Saturday April 02 2005 08:29:25 AM BDT

A study by researchers of Columbia University in New York suggested that Bangladesh and Nepal are some of the world’s most vulnerable countries as far as natural disasters are concerned.

They found that the world’s most vulnerable countries, including Bangladesh, Nepal, Burundi, Haiti and Taiwan, have more than 90 percent of their people at a ‘high risk’ of death for two or more types of disasters.

Although many of these areas were already known to be in danger, the report provides a more sophisticated method to compare risks across countries and regions, allowing governments and aid agencies to prioritise their resources, said Maryvonne Plessis-Fraissard, director for transport and urban development of the World Bank. ‘Before, we did not have the big picture.’

The lending agency plans to use its hotspot map to identify countries in most need and help them implement a preventive, rather than a reactive, mechanism to disasters.

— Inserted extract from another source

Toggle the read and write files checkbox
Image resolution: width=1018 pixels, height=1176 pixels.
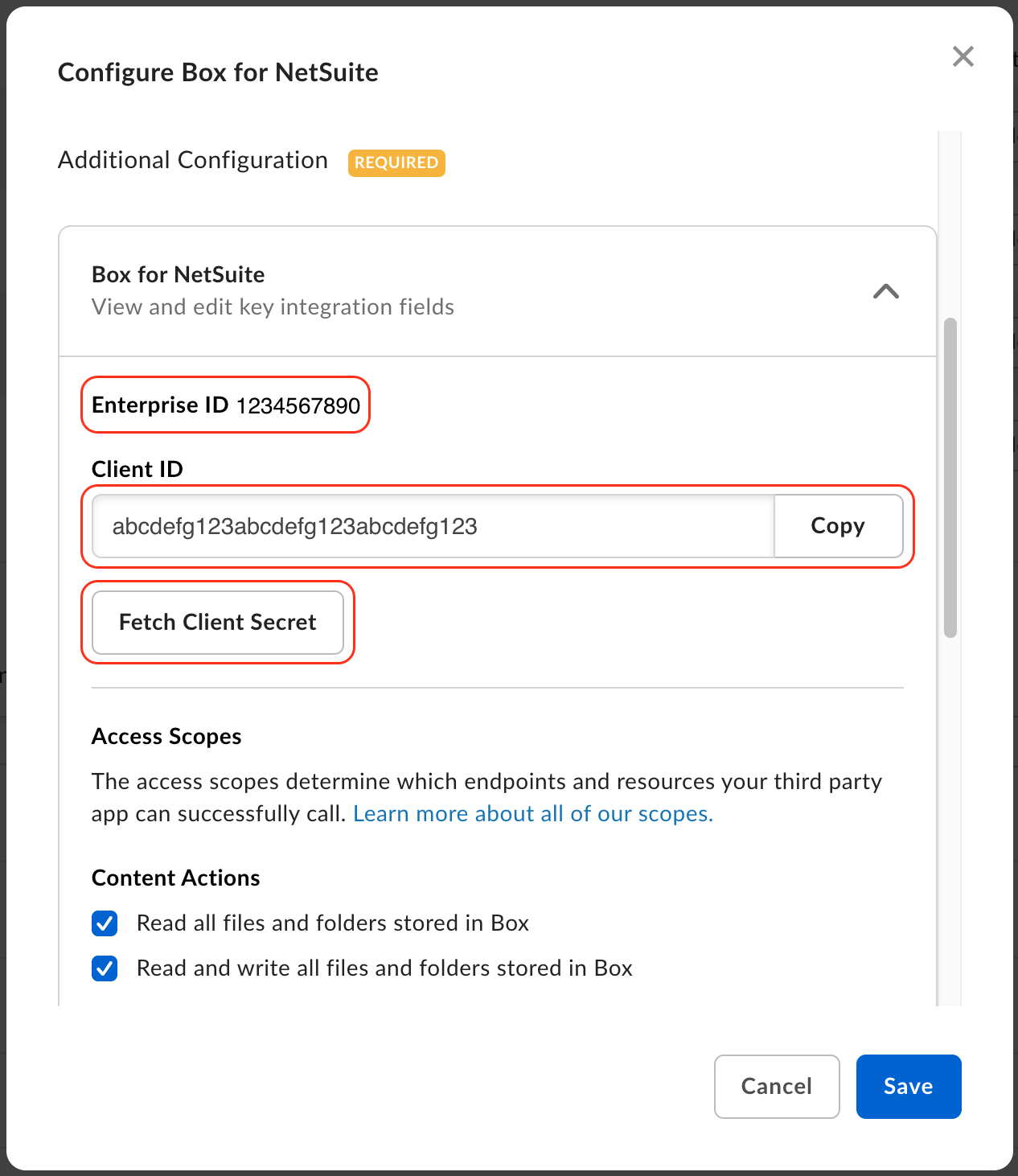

According to the Nature magazine, the team led by Maxx Dilley of the World Bank broke down most of the globe into 8 million grid cells of about 25 square kilometres each.

They then mapped the risks of human and economic damage from six types of disaster, such as cyclones and landslides, in each of the grids and built a picture of the world’s high risk areas.

Monday’s earthquake off Indonesia painfully illustrated that natural disasters often strike the same place repeatedly. Researchers have now ascertained areas that are most at risk, in a study that could help countries and aid agencies plan for future catastrophes.

But past data alone cannot predict future disasters. And these simple data sets do not reflect different countries’ population densities and wealth, which affect their vulnerability, said Maxx Dilley of Columbia University, the lead author of the study.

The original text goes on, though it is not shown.